Write an equation in slope-intercept form for the line that is parallel to the line 6x + 2y = 2 and passes through the point

(-1, 7).

Answer 1

`y=-3x+4`

Explanation:

Hi there!

What we need to know:

• Slope-intercept form:
  `y=mx+b` where m is the slope and b is the y-intercept (the value of y when the line crosses the y-axis)
• Parallel lines have the same slope (m) and different y-intercepts (b)

1) Determine the slope (m)

`6x+2y=2`

Rearrange this equation in slope-intercept form (so it's easier for us to identify the slope)
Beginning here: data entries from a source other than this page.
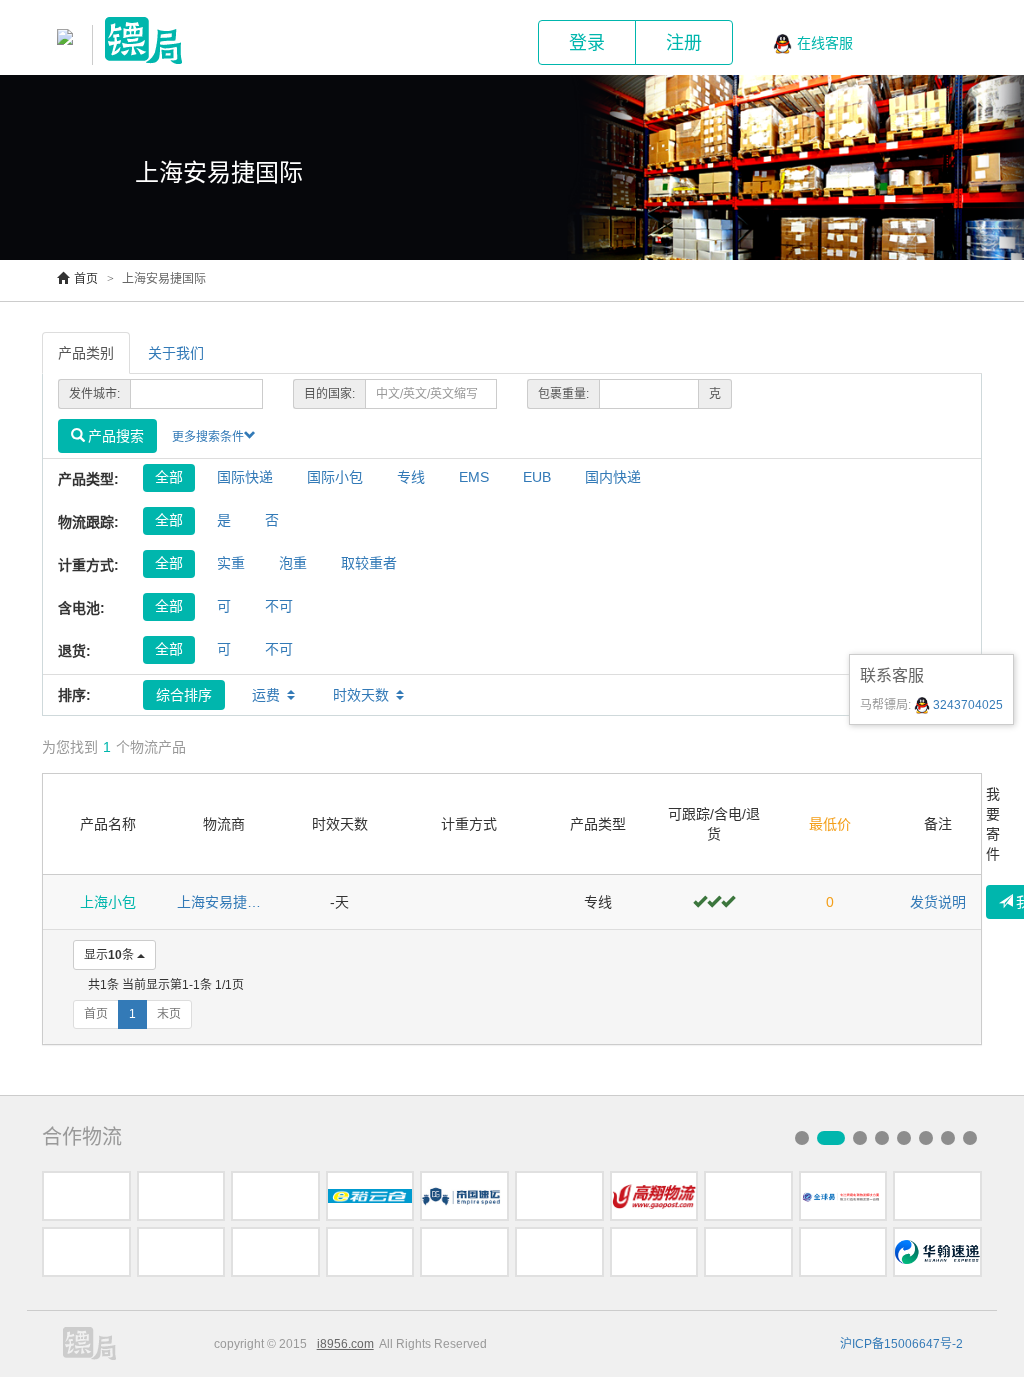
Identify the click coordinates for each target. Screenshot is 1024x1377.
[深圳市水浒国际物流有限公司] (181, 1196)
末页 (169, 1014)
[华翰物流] (937, 1252)
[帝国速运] (464, 1196)
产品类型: (88, 479)
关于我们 (176, 353)
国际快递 (245, 477)
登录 (587, 43)
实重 (231, 563)
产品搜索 (116, 436)
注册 (684, 43)
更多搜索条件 (208, 437)
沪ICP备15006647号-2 (901, 1344)
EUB (537, 477)
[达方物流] (275, 1196)
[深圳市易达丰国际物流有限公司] (559, 1196)
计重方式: (88, 565)
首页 (86, 279)
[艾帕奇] (86, 1252)
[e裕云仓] (370, 1196)
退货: (74, 651)
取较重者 (369, 563)
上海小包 (108, 902)
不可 (279, 606)
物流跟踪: (88, 522)
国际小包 (335, 477)
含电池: (81, 608)
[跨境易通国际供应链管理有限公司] (370, 1252)
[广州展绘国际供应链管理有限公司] (464, 1252)
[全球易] (843, 1196)
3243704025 (966, 705)
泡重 (293, 563)
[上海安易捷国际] (748, 1196)
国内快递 (613, 477)
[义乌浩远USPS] (181, 1252)
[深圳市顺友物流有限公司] (843, 1252)
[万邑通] (748, 1252)
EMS (474, 477)
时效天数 (361, 695)
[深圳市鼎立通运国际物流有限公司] (275, 1252)
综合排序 (184, 695)
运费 (266, 695)
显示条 (109, 955)
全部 (169, 477)
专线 (411, 477)
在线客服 (825, 43)
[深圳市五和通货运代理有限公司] (86, 1196)
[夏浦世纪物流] (937, 1196)
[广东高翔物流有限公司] (654, 1196)
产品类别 (86, 353)
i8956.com (345, 1344)
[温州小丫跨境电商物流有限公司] (559, 1252)
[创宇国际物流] (654, 1252)
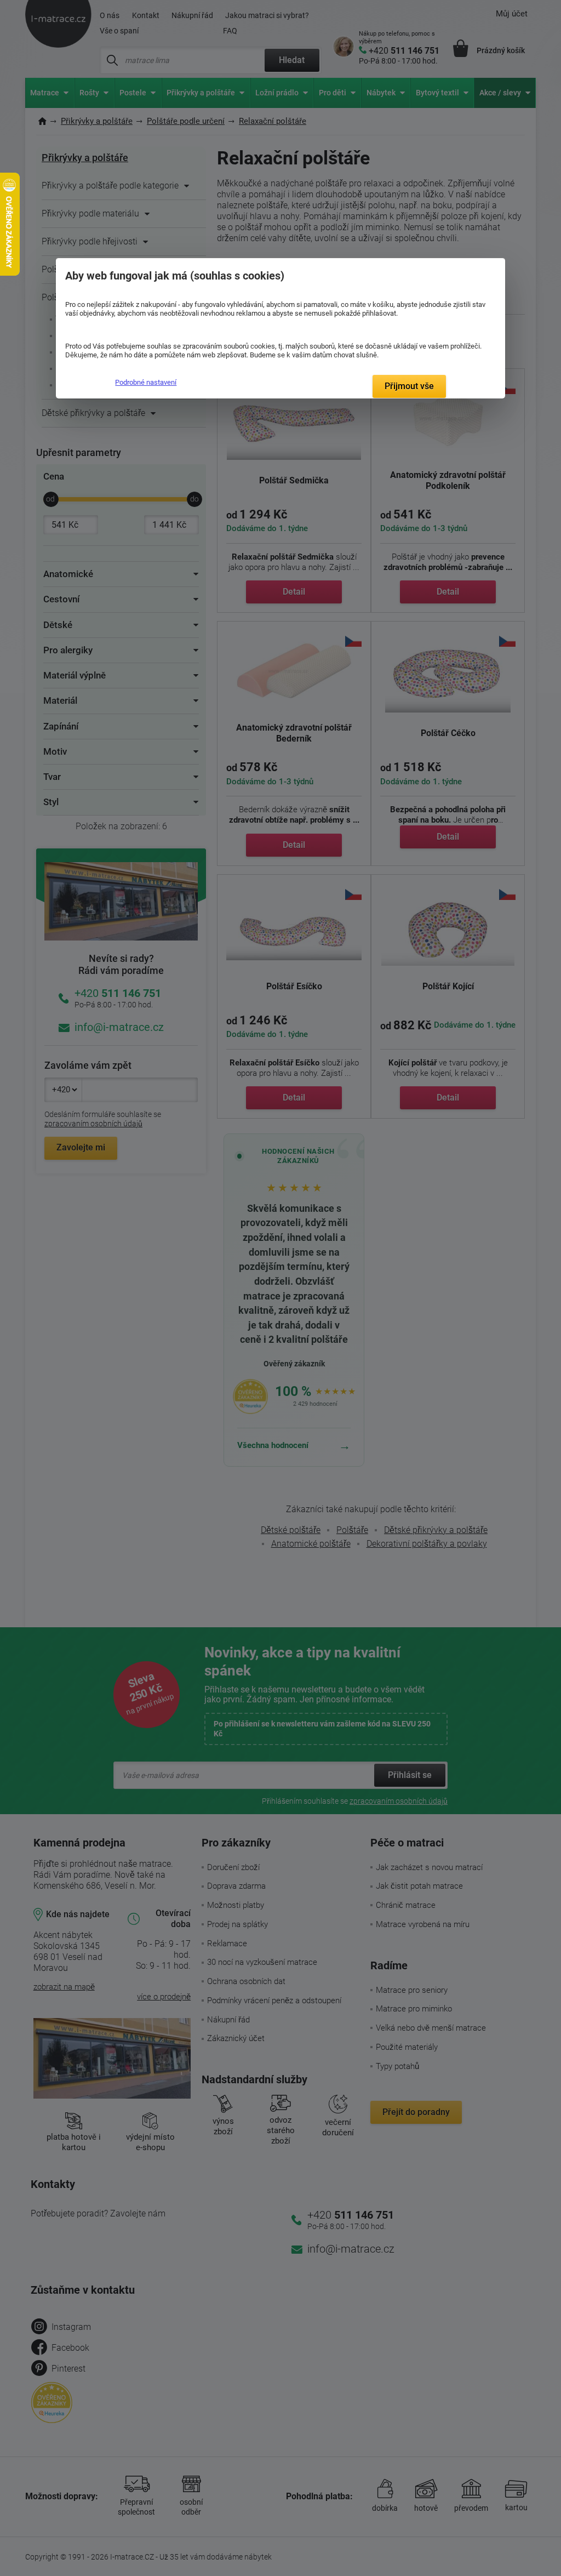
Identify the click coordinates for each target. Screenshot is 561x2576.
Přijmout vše (409, 386)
Subtract 6x from both sides to isolate 2y

`6x+2y-6x=-6x+2\\2y=-6x+2`

Divide both sides by 2 to isolate y

`y=-3x+1`

Now, we can tell clearly that -3 is in the place of m. Therefore, because parallel lines have the same slope, we know that the line we're solving for will also have a slope of -3. Plug this into
`y=mx+b`:

`y=-3x+b`

2) Determine the y-intercept

`y=-3x+b`

Plug in the given point (-1,7)

`7=-3(-1)+b\\7=3+b`

Subtract 3 from both sides

`7-3=3+b-3\\4=b`

Therefore, the y-intercept of the line is 4. Plug this back into
`y=-3x+b`:

`y=-3x+4`

I hope this helps!